Copy each line containing the word "will" from the records that follow, please.

Top of EXERCISE DATA

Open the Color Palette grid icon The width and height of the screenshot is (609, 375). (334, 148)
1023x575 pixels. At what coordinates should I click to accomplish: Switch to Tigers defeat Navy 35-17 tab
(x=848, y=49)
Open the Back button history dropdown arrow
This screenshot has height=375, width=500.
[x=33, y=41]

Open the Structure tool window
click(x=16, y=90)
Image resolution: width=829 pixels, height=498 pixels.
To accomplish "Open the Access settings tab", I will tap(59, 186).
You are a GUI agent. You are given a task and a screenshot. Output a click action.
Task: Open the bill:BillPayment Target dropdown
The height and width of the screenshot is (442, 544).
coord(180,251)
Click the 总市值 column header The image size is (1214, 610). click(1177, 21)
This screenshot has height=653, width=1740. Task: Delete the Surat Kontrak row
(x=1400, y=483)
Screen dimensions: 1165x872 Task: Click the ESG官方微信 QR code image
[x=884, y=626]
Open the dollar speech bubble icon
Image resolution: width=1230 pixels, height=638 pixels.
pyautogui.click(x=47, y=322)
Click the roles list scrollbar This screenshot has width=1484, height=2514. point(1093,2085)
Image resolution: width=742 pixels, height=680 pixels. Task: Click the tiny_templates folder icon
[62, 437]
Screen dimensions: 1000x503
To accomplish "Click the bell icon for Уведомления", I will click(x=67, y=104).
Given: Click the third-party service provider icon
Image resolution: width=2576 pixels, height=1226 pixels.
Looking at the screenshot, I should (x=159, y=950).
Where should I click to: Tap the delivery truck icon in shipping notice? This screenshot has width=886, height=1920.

Bottom of EXERCISE DATA

• OUTPUT FOR THIS EXERCISE
To accomplish "Open the Access settings tab", I will tap(59, 186).
To accomplish "Click the bell icon for Уведомления", I will click(x=67, y=104).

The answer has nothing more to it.